Cher monsieur le député-maire Patrick Mennucci

Puis-je me permettre de vous envoyer cette courte missive en cette fin d’année 2013. Une année, particulièrement épuisante, pour vous, physiquement et nerveusement… 2014, risque fort d’être une année plus rude encore. Vous allez entrer en campagne électorale. Ah les campagnes, c’est votre métier, vous êtes un super professionnel dans ce domaine. Je reviendrai sur tous vos combats pour propulser vos amis.

Et je me demande, qui peut orchestrer une campagne politique pour Mennucci si ce n’est Mennucci lui-même. Les uns et les autres disent que vous êtes un vrai magicien dans ce domaine, « le meilleur ». Même vos adversaires le reconnaissent.

Mais ce n’est pas toujours le « jack pot ». Vous l’avez très bien décrit dans votre livre, Ma candidate, publié en 2007 sur la campagne de Ségolène Royal. Le résultat n’a pas été à la hauteur de vos espérances mais il vous a apporté une expérience pour préparer l’avenir. Vous avez découvert, à cette occasion le monde impitoyable des médias parisiens qui vous avaient baptisé Ségolin. J’ai toujours considéré ce surnom comme ridicule et je regrette que vous l’ayez assumé. C’est un peu comme si en 2008 lors des dernières élections municipales, l’on vous avez baptisé « Guérinin ». A l’époque, vous étiez directeur de campagne du candidat socialiste, un certain Jean Noël Guérini. Auparavant, vous étiez directeur de campagne de Vincent Peillon, un parachuté dans le Sud-Est pour les élections européennes. Cher Monsieur Mennucci, vous aimez vos poulains mais je me demande si vous ne leur portez pas la poisse !

Je plaisante bien sûr. Vous êtes sorti vainqueur d’une primaire socialiste douloureuse. Des anciens militants du PS m’ont expliqué qu’ils avaient mal vécu cette période. L’un d’eux m’a dit : « C’est pire que la bataille Fillon-Coppé à l’UMP durant l’automne 2012, mais eux on s’en fout. Les débats des primaires étaient nuls, pitoyables et surtout ridicules. Je me suis fâché avec des amis de 30 ans à cause des 6 candidats qui se déchiraient, chacun avez son favori. Depuis, nous nous sommes réconciliés car il faut que Marseille reviennent à gauche. Mennucci, ce n’est pas mon pastis préféré mais je resterai fidèle à ma carte socialiste.»

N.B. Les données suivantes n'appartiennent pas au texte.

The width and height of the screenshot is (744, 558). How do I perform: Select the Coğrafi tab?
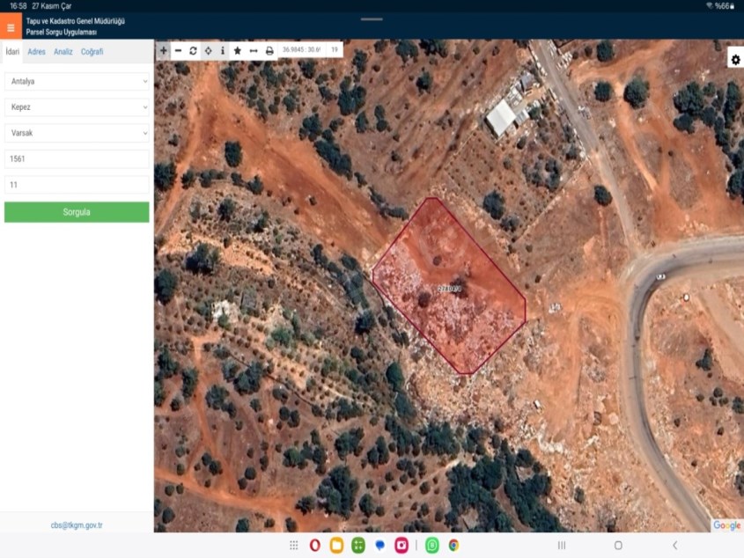(92, 52)
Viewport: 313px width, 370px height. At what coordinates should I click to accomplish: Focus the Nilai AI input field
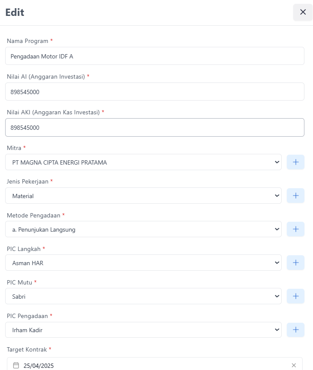[x=155, y=92]
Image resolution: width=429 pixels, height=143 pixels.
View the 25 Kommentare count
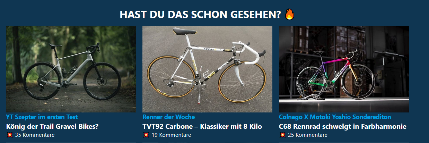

Il a raison ce vieux socialiste élevé sous l’ère Defferre. Vous savez qu’une campagne électorale entre « amis » ouvre des blessures qui mettent de longs mois à cicatriser. Les coups de poignards, même verbaux, sont douloureux pour les électeurs marseillais. Ils n’oublient pas les petites phrases assassines, qui réjouissent les journalistes parisiens, mais, eux, ils aiment les idées et les projets socialistes pour leur ville.

Cher Mr Mennucci, vous allez rentrer en 2014 dans une zone de turbulences contre laquelle vous devrez vous battre sur tous les fronts. Vos adversaires, je n’en doute pas, vous saurez leur répliquer. Mais, à votre place, je me méfierai beaucoup des gros trous d’air qui vont venir par le souffle de vos amis politiques.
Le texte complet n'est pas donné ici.